The ATO has now set out guidelines for each industry, with the first taxable payments annual report (TPAR) due 28 August 2019.
Despite the law aimed primarily at business providing cleaning and courier services at face value, the TPRS covers a wide range of businesses that include such services as an addition to their primary service, with ATO deputy commissioner Deborah Jenkins calling for businesses to get across the change.
“This new law isn’t limited to cleaners and couriers. Any [small business] that contracts a cleaning/courier service (e.g. event managers or restaurants) could be affected,” she said.
Speaking to Accountants Daily, Pitcher Partners partner Craig Whatman said a wide range of businesses might be affected if they had paid contractors for cleaning or courier services in the financial year, and if the receipts from those services represent more than 10 per cent of the business’ total projected GST turnover.
“The ATO’s draft law companion ruling considers the rules in relation to restaurants using delivery services, florists supplying bouquets online, retailers who have goods sent to customer homes through a distribution service, gardeners and even event organisers who might get a venue cleaned as part of their service,” said Mr Whatman.
“There are a few things you need to assess, including whether the service is integral to the supply of your goods and services, and that can come down to a technical argument about whether you as a florist, for example, make one supply of flowers or two supplies — flowers and then delivery.
“Then it is about looking whether your fees for those services make up more than 10 per cent of your total GST turnover, which is possible,” he added.
“The key for a business is to understand exactly their contractual terms with their customers, whether these services are integral or ancillary to their business, and exactly what proportion of their income is from these services, so they can calculate their annual amounts.”
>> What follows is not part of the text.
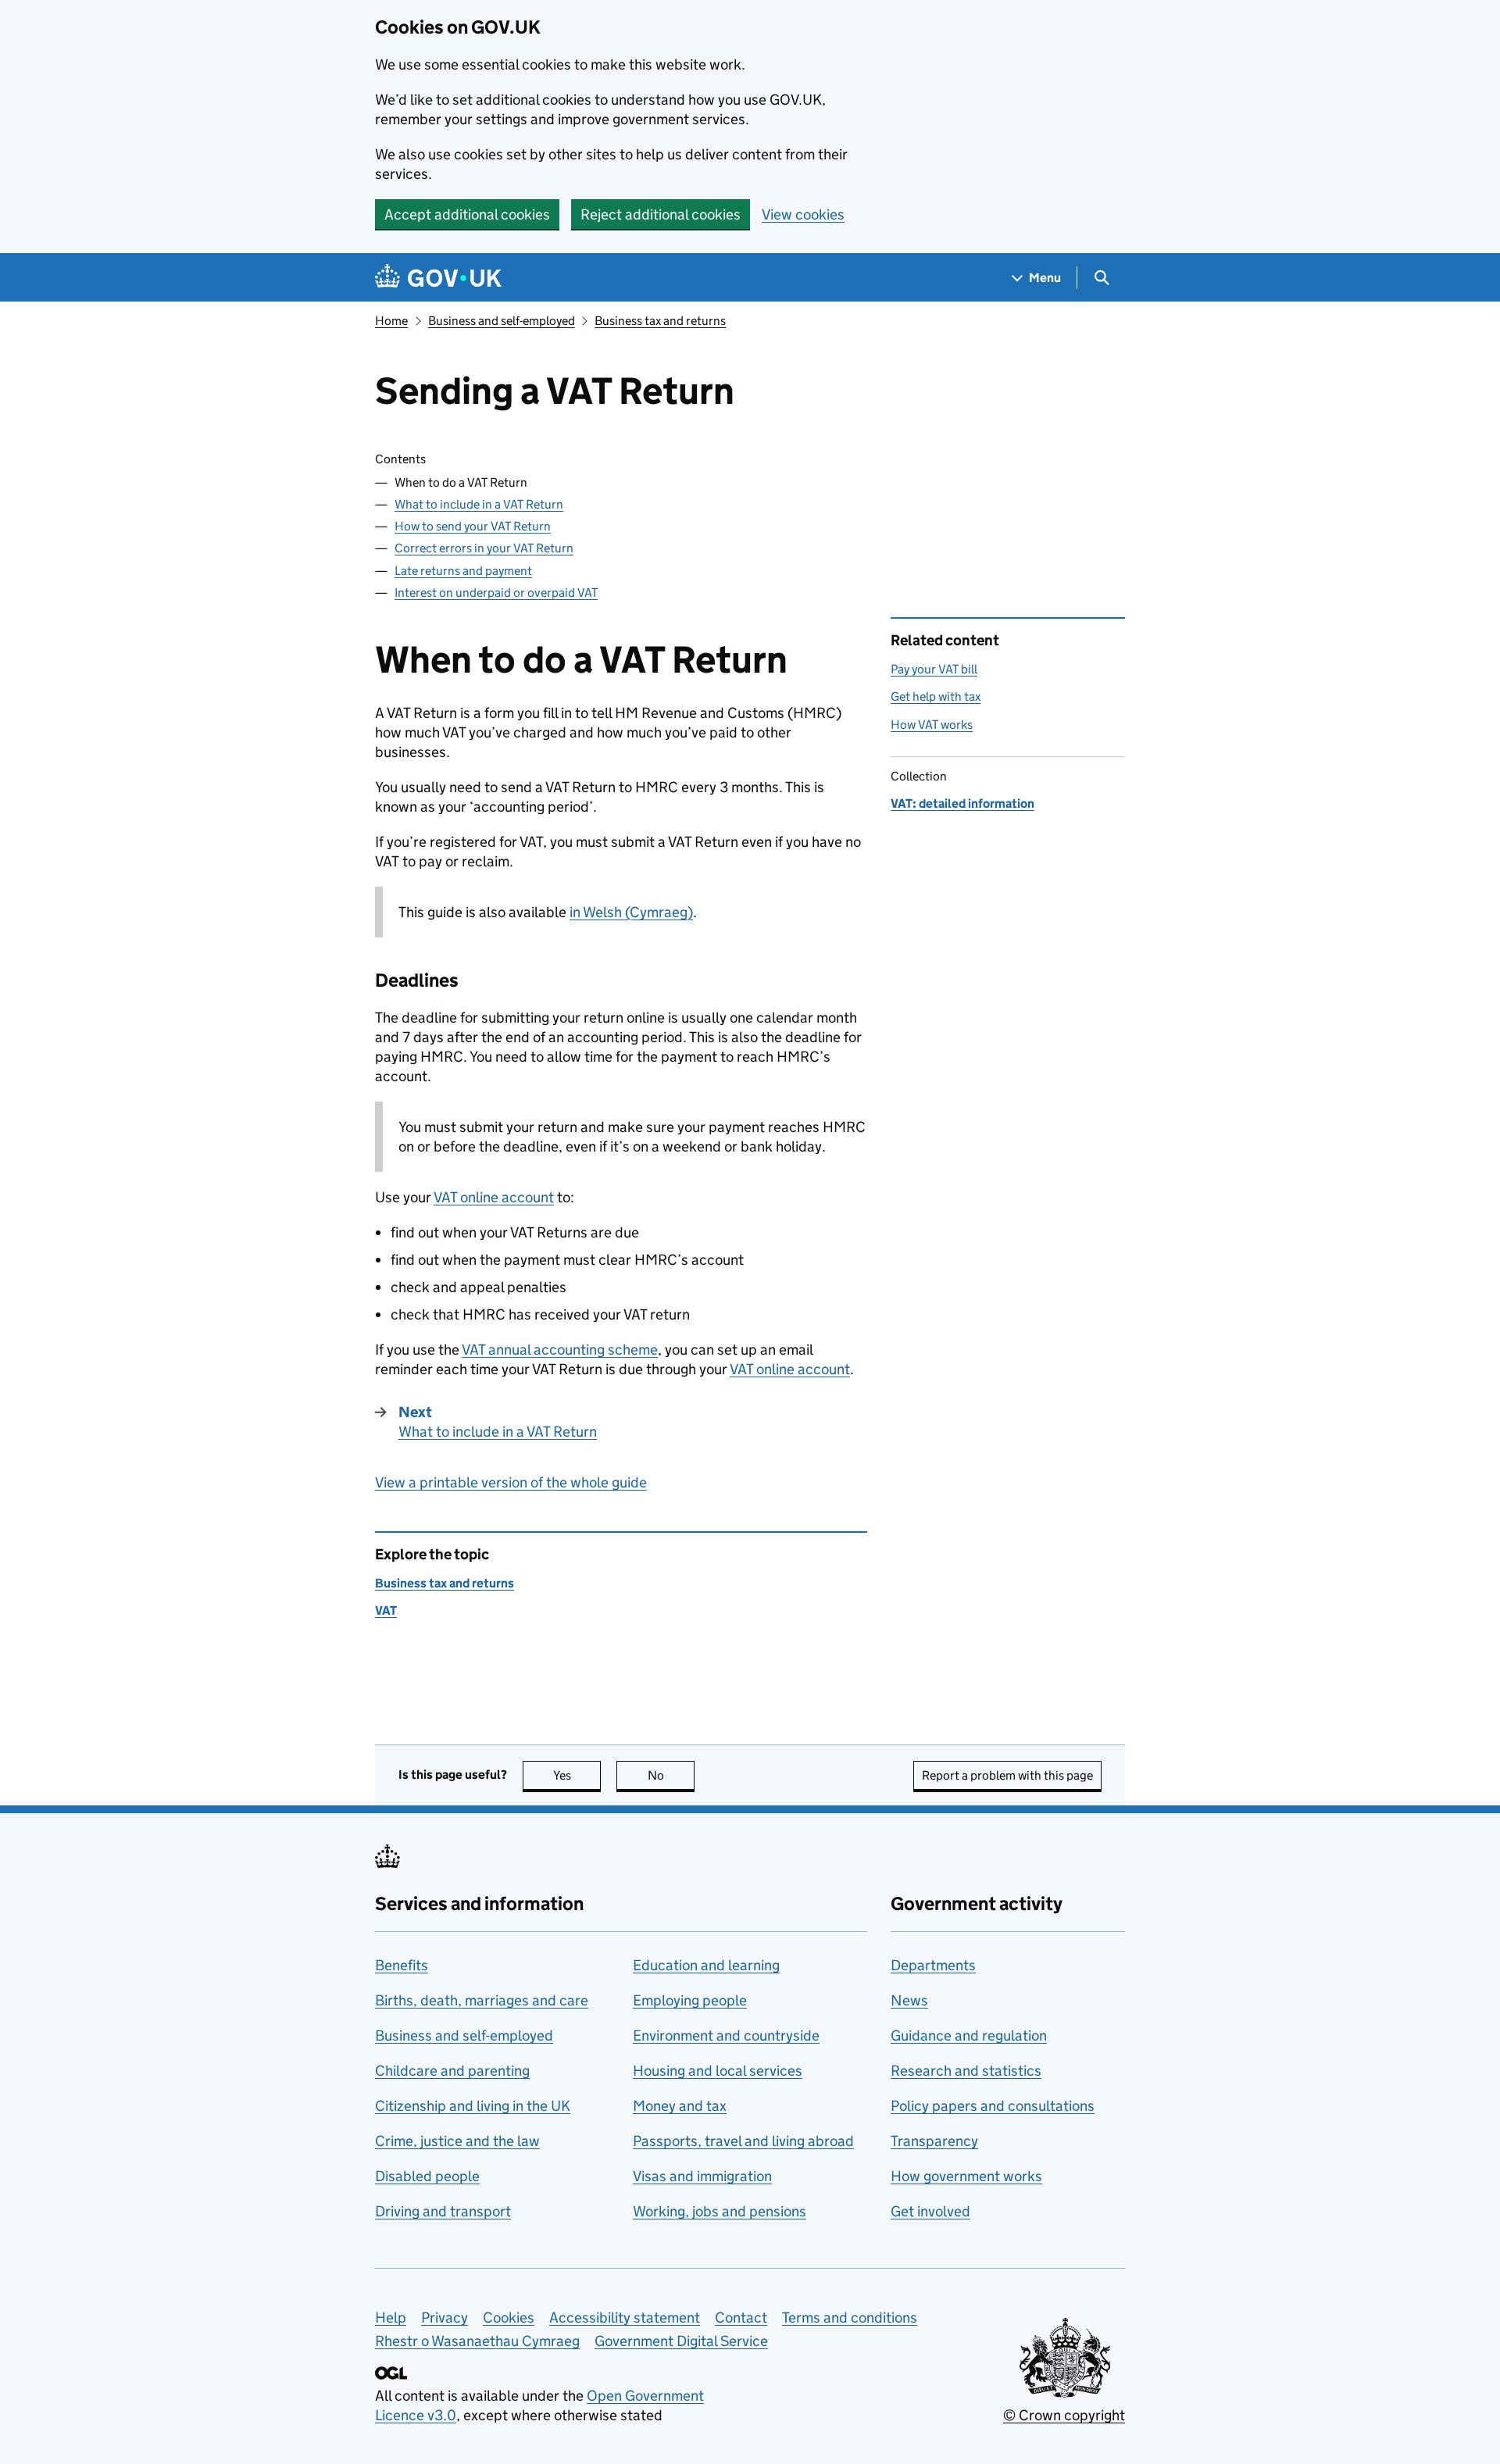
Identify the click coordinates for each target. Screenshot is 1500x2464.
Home (391, 320)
Further, Mr Whatman believes that while the ATO was using a crackdown on couriers and cleaners to make inroads into the black economy, there was reason to suspect the range of contracted services could be expanded — and with that the number of businesses who may need to report payments.
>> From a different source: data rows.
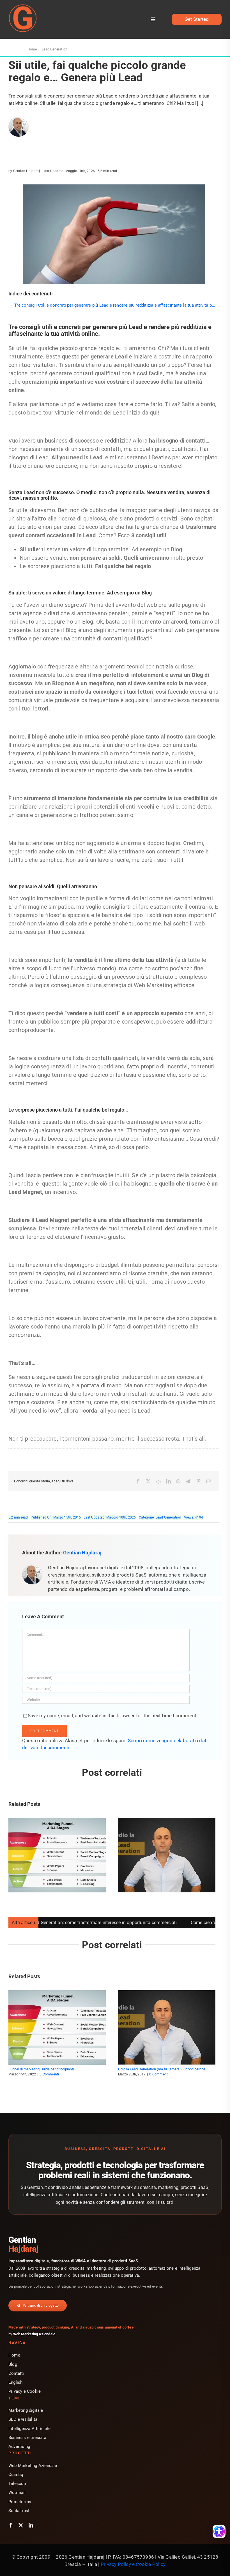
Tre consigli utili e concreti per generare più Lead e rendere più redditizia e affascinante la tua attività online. (116, 305)
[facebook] (10, 2525)
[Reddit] (158, 1481)
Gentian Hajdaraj (26, 171)
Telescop (17, 2483)
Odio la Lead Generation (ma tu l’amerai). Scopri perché (161, 2069)
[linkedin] (31, 2525)
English (15, 2382)
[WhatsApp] (178, 1481)
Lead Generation (168, 1517)
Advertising (19, 2446)
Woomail (17, 2492)
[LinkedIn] (169, 1481)
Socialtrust (18, 2510)
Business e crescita (27, 2437)
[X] (148, 1481)
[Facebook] (138, 1481)
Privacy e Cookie (24, 2391)
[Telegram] (188, 1481)
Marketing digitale (25, 2410)
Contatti (16, 2373)
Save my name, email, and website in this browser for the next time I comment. (112, 1715)
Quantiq (15, 2474)
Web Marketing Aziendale (34, 2334)
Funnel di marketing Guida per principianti (41, 2069)
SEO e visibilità (22, 2419)
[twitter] (21, 2525)
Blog (12, 2364)
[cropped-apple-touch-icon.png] (22, 6)
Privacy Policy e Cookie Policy (133, 2564)
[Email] (209, 1481)
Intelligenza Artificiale (29, 2428)
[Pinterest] (199, 1481)
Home (14, 2355)
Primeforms (19, 2501)
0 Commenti (49, 2074)
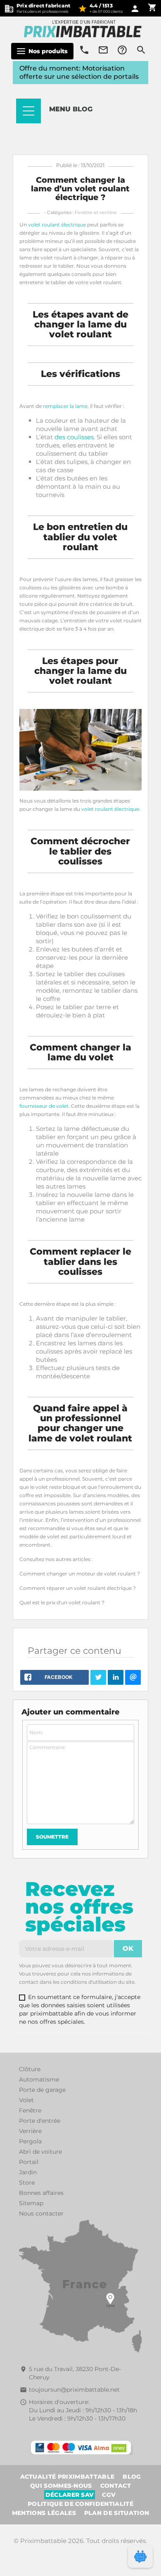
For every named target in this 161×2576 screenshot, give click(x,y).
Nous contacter (41, 2213)
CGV (109, 2494)
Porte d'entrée (39, 2120)
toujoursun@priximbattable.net (74, 2389)
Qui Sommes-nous (61, 2485)
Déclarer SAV (69, 2494)
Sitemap (31, 2203)
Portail (28, 2162)
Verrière (30, 2131)
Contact (115, 2485)
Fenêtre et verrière (96, 212)
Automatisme (39, 2079)
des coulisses (74, 437)
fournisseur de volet (44, 1106)
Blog (132, 2476)
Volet (26, 2100)
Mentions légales (44, 2513)
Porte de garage (42, 2089)
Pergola (30, 2141)
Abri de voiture (40, 2151)
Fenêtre (30, 2110)
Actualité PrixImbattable (67, 2476)
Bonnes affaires (41, 2193)
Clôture (29, 2069)
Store (27, 2182)
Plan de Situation (116, 2513)
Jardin (28, 2172)
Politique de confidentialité (80, 2504)
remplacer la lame (65, 406)
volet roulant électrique (57, 224)
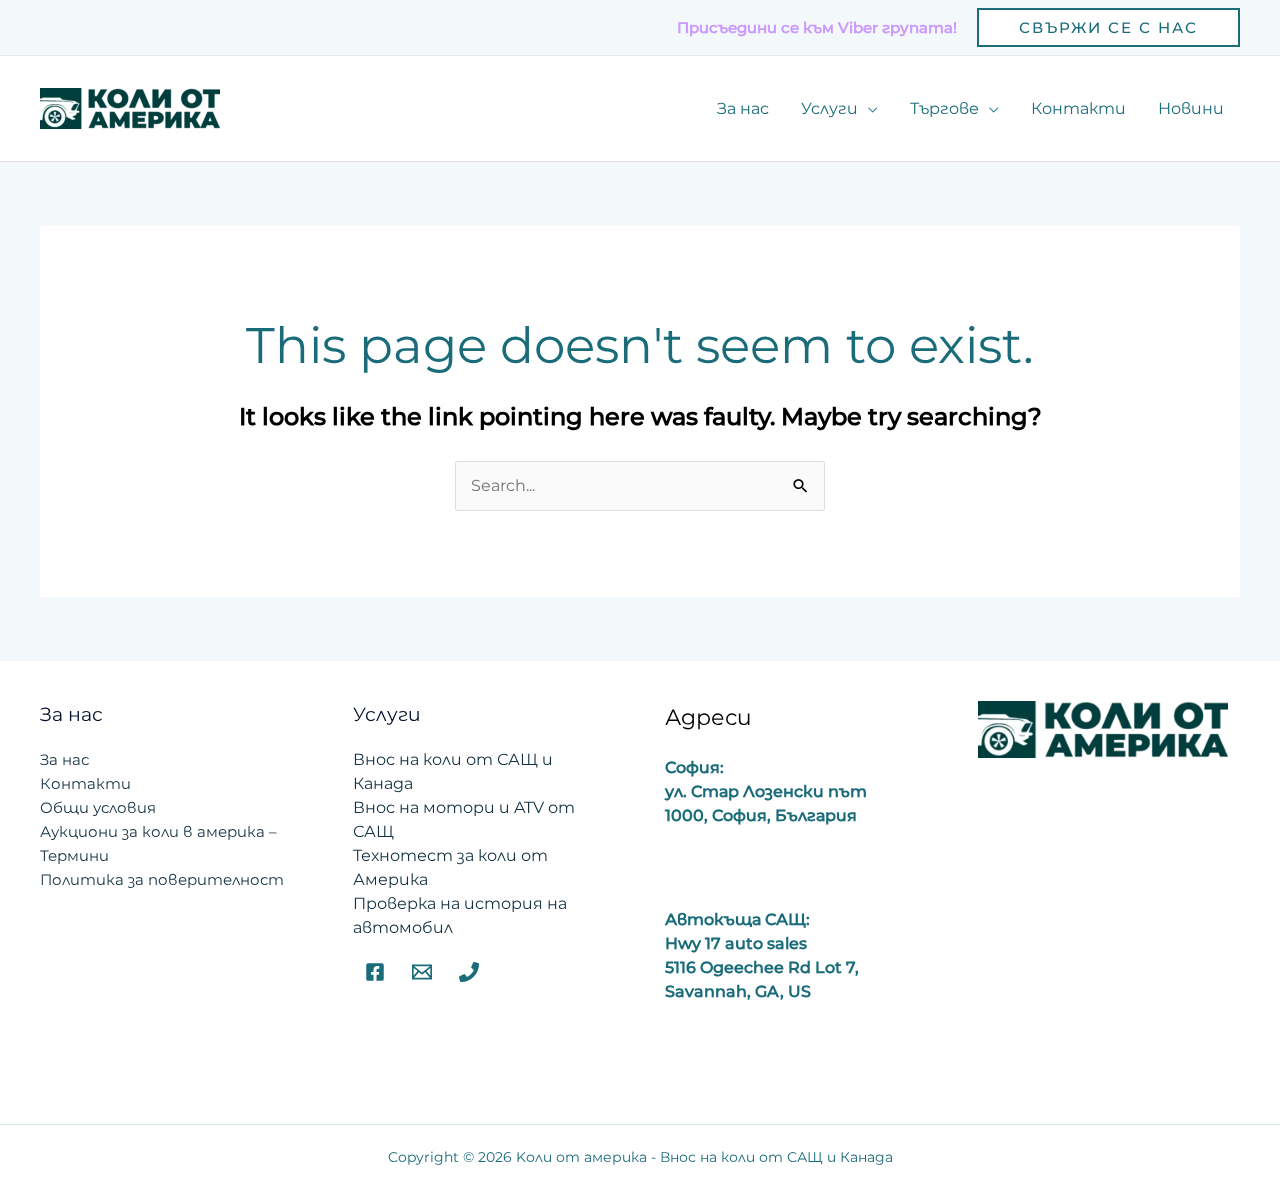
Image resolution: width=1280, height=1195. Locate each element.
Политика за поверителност (162, 879)
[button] (1108, 27)
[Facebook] (375, 972)
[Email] (422, 972)
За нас (64, 759)
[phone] (469, 972)
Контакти (85, 783)
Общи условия (98, 807)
“This is clearly a strong data-matching operation being undertaken by the ATO allowing it to compare information included in the taxable payments reports with lodgements for income tax and GST purposes,” he said.
“It becomes a very easy way for the ATO to hone in on underreporting of obligations and we understand there are teams of people doing data matching and launching investigations in this area.
“The taxable payment reports are a tool that works in terms of identifying black economy transactions, so it would make sense going forwards that the government might think about extending it to other industries.”